Health Administration Responsibility Project

Unsuccessful Claims against ERISA Preemption


from
CANNON v. GROUP HEALTH 77 F.3d 1270; (10th Cir. 1996)
Insurers denied preauthorization for ABMT for Leukemia until it was too late to do it. Patient died.
Claim: Insurers either negligently or in bad faith refused to authorize ABMT.
Held: Dismissed.
Common law tort and contract claims are preempted by ERISA.
Claim: to recover benefits due under the plan, per ERISA 502(a)(1)(B).
Held: Dismissed. P never incurred medical expenses.
Claim: for equitable relief per ERISA 502(a)(3).
Held: Dismissed. P never incurred medical expenses.
Claim: Breach of fiduciary duty per ERISA 502(a)(2).
Held: Dismissed.
"A fiduciary is liable under ERISA, if at all, to the plan and not to the beneficiary."
Claim: ERISA may not preempt state causes of action where ERISA does not provide a remedy.
Contends preemption in this context is inconsistent with the policies behind ERISA & the McCarran-Ferguson Act.
Held: Dismissed.
"the lack of an ERISA remedy does not affect a pre-emption analysis."
See Corcoran v. United Healthcare, Inc., 965 F.2d 1321, 1333 (5th Cir.) cert. denied.
Claim: The Tenth Amendment supports the theory that if there is no federal remedy, there may be no preemption of State remedies.
Held: Dismissed.
Claim: P says his claims fall within the savings clause because they regulate insurance.
Held: Dismissed.
"We have found no case which stands for the proposition [that] an insurance company which contracts through an employer to supply insurance to an employee benefit plan should be deemed an insurance company."
"His claims arise from generally applicable common law principles which do not specifically regulate insurance within the meaning of the savings clause."
Claim: Preemption is an unconstitutional denial of P's right to access justice and to have a remedy.
Sources: Fifth Amendment's Due Process Clause.
One of the Ninth Amendment's rights reserved to the people is the right to access courts for redress.
Magna Carta: "To none will we sell, to none will we deny, to none will we delay right to justice."
Bounds v.
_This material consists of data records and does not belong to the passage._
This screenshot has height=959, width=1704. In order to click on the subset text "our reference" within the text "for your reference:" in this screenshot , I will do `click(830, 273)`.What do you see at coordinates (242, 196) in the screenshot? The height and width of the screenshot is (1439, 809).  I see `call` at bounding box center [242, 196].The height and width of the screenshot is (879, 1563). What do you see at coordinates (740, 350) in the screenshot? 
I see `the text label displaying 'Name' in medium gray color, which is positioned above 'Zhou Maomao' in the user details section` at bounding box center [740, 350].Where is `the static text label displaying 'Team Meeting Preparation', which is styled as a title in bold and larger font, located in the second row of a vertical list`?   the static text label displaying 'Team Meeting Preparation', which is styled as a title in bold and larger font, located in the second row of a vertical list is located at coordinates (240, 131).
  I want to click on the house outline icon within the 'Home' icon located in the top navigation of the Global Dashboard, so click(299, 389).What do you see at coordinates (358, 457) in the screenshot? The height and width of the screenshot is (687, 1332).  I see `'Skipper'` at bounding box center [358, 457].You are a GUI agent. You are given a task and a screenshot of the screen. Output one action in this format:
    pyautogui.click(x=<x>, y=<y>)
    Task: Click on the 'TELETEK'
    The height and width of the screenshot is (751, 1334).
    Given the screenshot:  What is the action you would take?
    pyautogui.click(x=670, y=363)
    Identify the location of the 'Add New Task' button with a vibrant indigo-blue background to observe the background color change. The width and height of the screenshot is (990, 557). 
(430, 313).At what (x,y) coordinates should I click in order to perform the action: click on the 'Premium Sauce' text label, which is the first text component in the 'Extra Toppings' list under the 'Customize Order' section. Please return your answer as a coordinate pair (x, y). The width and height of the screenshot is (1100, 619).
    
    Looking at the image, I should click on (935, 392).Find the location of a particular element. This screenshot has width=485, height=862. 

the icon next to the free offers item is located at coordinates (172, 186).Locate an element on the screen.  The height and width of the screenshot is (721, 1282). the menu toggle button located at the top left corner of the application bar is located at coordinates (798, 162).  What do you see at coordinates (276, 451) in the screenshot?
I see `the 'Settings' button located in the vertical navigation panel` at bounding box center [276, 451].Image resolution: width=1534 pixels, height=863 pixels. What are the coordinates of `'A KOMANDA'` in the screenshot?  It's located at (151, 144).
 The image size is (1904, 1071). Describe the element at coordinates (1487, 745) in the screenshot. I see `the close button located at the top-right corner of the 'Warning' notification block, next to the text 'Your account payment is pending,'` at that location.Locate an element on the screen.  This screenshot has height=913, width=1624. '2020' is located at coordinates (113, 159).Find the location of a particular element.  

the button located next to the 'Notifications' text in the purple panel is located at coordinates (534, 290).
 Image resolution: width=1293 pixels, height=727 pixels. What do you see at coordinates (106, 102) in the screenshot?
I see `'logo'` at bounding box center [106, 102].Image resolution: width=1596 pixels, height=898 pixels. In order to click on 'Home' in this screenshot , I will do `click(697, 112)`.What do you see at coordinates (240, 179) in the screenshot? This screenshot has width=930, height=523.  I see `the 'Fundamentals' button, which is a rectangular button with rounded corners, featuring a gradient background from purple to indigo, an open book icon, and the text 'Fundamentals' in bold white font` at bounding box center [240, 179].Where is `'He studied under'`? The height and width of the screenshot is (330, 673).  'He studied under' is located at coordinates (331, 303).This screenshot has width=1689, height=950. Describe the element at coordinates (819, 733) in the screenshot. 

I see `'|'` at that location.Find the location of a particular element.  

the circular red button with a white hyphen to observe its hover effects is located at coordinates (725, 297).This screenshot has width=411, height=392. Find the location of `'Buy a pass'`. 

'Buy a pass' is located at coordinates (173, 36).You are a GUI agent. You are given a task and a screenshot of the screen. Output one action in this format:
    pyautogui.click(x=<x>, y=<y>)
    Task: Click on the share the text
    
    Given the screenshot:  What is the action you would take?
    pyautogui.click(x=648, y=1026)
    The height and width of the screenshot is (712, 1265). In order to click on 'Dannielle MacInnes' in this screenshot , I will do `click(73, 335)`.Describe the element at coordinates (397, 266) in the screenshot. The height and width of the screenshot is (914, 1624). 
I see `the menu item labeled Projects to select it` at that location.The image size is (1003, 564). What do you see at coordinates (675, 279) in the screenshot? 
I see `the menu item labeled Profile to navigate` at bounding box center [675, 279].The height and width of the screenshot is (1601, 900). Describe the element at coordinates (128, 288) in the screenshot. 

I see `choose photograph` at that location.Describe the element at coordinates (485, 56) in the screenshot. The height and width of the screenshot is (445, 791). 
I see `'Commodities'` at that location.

Smith, 43 U.S. 817, 52 L. Ed. 2d 72, 97 S. Ct. 1491 (1977);
Doe v. Puget Sound Blood Center, 117 Wash. 2d 772 (Wash. 1991)
Held: Dismissed.
"A fundamental right to access justice has yet to be defined."
"The Supreme Court has carefully limited those rights considered part of the substantive component of liberty within the meaning of the Due Process Clauses of the Fifth and Fourteenth Amendments."
"The cases are inapposite."
Claim: Equitable estoppel should apply here to prevent the insurers from benefitting from their unreasonable conduct.
Held: Dismissed.
There is no misrepresentation of any term of the plan to trigger P's reasonable detrimental reliance.
Misinterpretation does not amount to Misrepresentation.